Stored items

════════

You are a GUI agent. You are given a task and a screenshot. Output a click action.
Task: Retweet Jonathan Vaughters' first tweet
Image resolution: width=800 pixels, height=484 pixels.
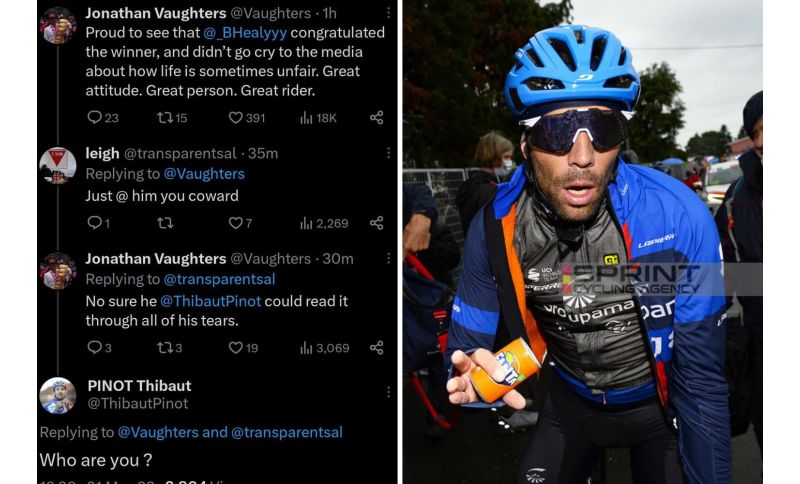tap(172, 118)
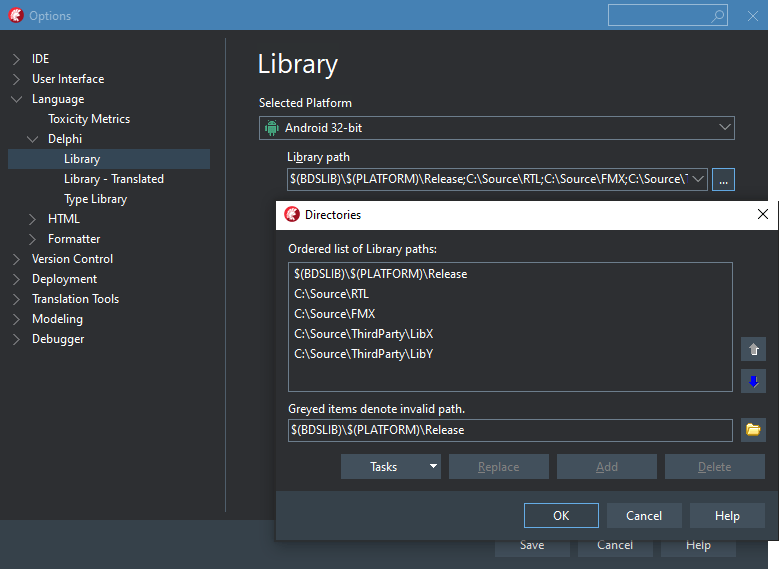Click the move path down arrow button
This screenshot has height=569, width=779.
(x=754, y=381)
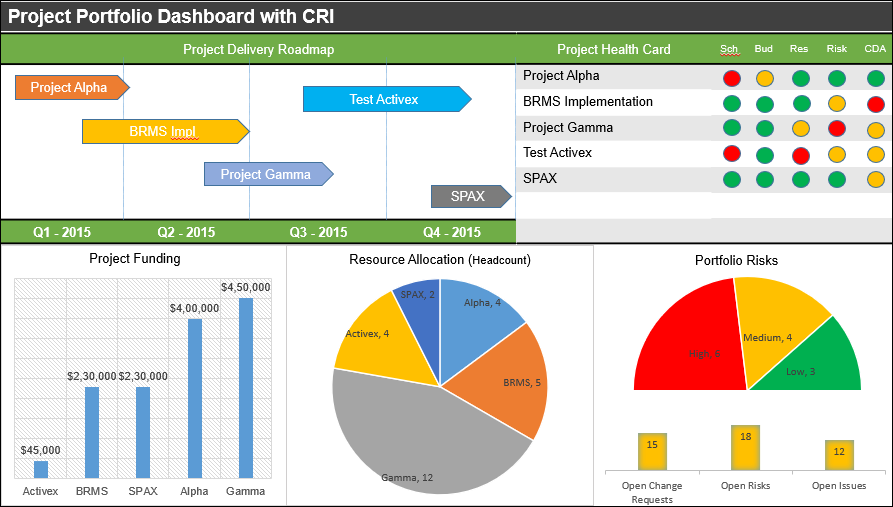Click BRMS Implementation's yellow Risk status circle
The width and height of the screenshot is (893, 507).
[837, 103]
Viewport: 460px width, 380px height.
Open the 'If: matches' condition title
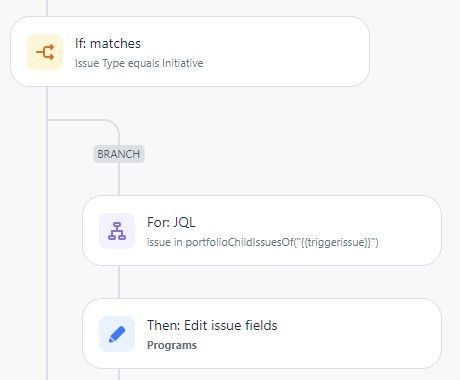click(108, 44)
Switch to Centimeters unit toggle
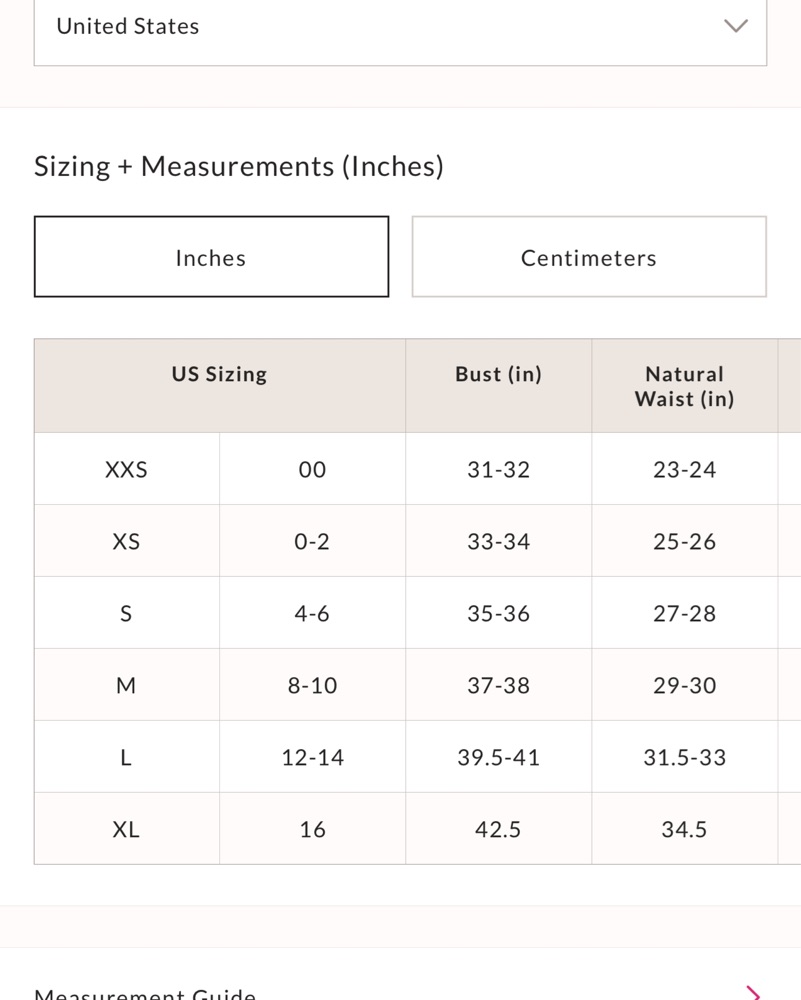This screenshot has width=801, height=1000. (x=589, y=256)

════════

Task statement
Return the entries above in full and unchanged, omitting every image.

Answer to this exercise
You are a GUI agent. You are given a task and a screenshot. Output a click action.
Task: Retweet Jonathan Vaughters' first tweet
Image resolution: width=800 pixels, height=484 pixels.
tap(172, 118)
Click the move path down arrow button
This screenshot has height=569, width=779.
(x=754, y=381)
Click BRMS Implementation's yellow Risk status circle
The width and height of the screenshot is (893, 507).
[837, 103]
Viewport: 460px width, 380px height.
Open the 'If: matches' condition title
click(108, 44)
Switch to Centimeters unit toggle
This screenshot has width=801, height=1000. (x=589, y=256)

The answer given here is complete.